### What is required:
Swap "loose candy pieces" for "loose candy bits" in the data between the lines holding "red number 7?" and "(x=604, y=332)", inclusive, and write those lines out again with nothing else altered.

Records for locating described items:
========================================
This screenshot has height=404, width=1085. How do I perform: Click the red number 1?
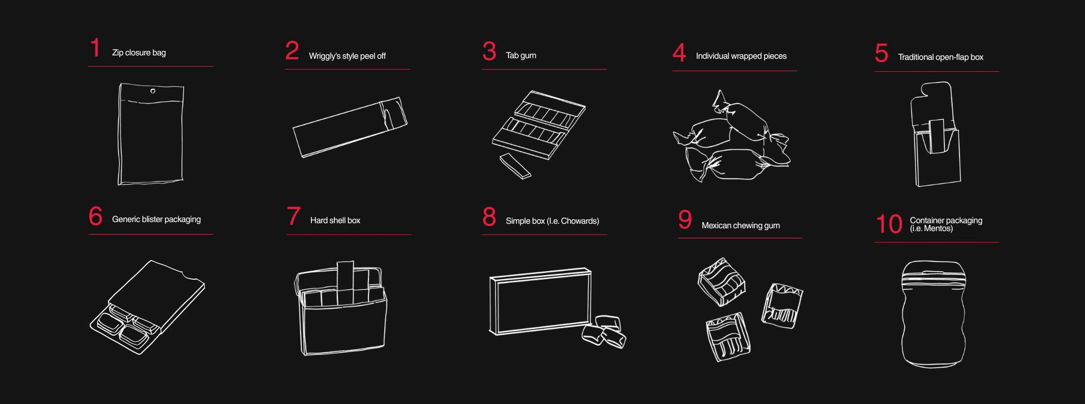(x=96, y=47)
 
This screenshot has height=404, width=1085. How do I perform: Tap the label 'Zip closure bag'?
(x=139, y=53)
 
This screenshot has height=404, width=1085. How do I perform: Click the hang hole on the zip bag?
(x=153, y=91)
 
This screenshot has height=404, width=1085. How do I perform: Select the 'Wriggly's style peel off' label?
(x=347, y=56)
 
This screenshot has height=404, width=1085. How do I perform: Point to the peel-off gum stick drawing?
(x=350, y=127)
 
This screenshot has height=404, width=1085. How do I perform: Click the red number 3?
(x=489, y=51)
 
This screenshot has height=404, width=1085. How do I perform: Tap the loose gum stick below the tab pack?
(x=515, y=167)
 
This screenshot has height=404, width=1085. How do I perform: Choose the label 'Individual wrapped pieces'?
(x=741, y=56)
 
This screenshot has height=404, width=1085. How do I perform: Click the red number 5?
(x=881, y=53)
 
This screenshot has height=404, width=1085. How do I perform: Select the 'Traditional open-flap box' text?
(x=940, y=57)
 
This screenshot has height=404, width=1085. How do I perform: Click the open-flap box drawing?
(x=935, y=134)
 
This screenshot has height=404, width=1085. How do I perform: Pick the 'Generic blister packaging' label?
(x=156, y=219)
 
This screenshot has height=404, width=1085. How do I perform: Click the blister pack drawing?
(x=147, y=307)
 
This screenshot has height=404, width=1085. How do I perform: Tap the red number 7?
(x=293, y=216)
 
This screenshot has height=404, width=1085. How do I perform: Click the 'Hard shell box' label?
(x=335, y=220)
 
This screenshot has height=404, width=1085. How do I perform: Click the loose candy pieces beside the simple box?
(x=604, y=332)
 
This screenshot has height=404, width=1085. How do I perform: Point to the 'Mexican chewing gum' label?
(x=740, y=225)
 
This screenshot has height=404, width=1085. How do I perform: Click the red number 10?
(x=889, y=224)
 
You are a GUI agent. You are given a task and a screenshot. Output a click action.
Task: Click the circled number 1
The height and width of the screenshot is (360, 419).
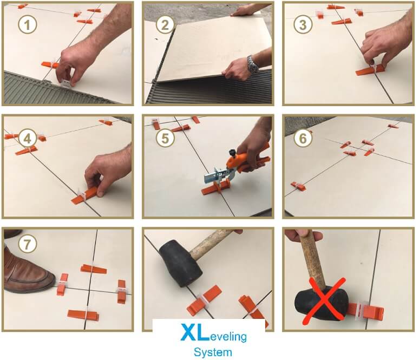pyautogui.click(x=27, y=24)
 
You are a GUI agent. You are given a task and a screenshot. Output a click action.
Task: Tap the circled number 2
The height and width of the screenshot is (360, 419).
pyautogui.click(x=165, y=24)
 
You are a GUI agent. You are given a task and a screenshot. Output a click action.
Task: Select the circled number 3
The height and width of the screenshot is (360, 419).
pyautogui.click(x=303, y=24)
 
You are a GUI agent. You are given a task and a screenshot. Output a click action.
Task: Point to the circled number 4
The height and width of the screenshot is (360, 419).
pyautogui.click(x=27, y=138)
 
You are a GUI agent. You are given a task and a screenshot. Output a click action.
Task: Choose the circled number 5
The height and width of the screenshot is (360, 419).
pyautogui.click(x=165, y=138)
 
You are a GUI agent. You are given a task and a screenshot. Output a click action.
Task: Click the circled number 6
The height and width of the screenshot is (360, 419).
pyautogui.click(x=303, y=138)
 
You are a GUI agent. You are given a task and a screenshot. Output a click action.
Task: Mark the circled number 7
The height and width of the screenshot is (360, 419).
pyautogui.click(x=27, y=244)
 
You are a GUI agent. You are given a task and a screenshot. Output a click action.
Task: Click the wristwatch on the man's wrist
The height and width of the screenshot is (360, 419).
pyautogui.click(x=253, y=64)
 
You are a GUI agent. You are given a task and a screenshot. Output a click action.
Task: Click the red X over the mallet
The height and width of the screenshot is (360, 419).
pyautogui.click(x=324, y=301)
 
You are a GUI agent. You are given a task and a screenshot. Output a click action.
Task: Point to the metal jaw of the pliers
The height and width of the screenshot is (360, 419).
pyautogui.click(x=217, y=176)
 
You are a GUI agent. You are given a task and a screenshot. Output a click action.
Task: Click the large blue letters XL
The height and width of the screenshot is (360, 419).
pyautogui.click(x=194, y=332)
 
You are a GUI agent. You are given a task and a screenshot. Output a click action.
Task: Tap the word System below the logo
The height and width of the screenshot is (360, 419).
pyautogui.click(x=213, y=352)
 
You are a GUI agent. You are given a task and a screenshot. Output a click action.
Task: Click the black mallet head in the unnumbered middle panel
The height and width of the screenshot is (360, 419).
pyautogui.click(x=180, y=263)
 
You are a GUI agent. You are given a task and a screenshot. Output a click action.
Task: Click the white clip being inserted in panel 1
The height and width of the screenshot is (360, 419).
pyautogui.click(x=65, y=83)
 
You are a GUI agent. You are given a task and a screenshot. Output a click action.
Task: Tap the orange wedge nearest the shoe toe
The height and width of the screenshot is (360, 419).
pyautogui.click(x=62, y=284)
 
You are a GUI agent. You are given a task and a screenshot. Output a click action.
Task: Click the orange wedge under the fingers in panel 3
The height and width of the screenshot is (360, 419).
pyautogui.click(x=371, y=70)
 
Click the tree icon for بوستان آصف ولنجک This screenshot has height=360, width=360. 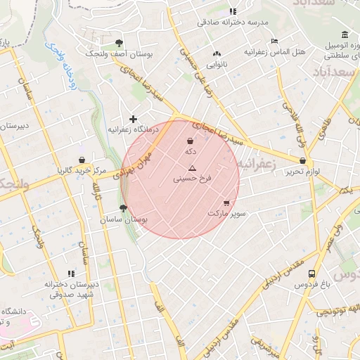[118, 43]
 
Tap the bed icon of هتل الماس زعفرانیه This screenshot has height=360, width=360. [274, 41]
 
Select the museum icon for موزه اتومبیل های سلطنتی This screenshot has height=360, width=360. [345, 35]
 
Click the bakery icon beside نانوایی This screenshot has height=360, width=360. [217, 53]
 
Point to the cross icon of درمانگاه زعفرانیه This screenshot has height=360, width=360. [133, 119]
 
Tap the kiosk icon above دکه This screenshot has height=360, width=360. [190, 141]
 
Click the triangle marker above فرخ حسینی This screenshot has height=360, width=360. [192, 168]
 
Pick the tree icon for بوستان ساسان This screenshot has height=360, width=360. [124, 208]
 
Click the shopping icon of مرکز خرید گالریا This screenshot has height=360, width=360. [83, 160]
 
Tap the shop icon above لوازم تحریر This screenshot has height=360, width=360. [303, 160]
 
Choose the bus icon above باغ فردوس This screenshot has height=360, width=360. [311, 275]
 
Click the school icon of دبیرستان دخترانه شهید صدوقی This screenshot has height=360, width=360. [70, 273]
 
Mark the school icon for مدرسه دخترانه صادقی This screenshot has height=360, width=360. [233, 11]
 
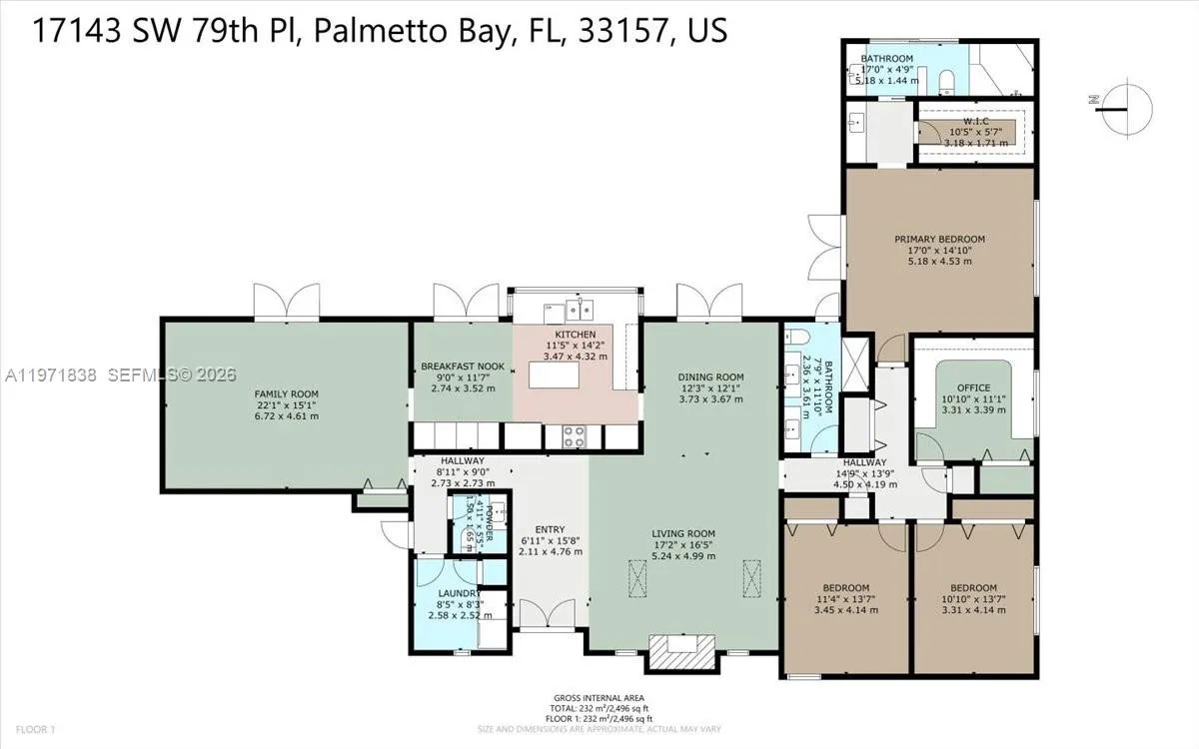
========================================
### Response to the task:
This screenshot has height=404, width=1085. How do I perform: Tap the red number 7?
(x=293, y=216)
 
This screenshot has height=404, width=1085. How do I perform: Click the 'Hard shell box' label?
(x=335, y=220)
 
This screenshot has height=404, width=1085. How do I perform: Click the loose candy bits beside the simple box?
(x=604, y=332)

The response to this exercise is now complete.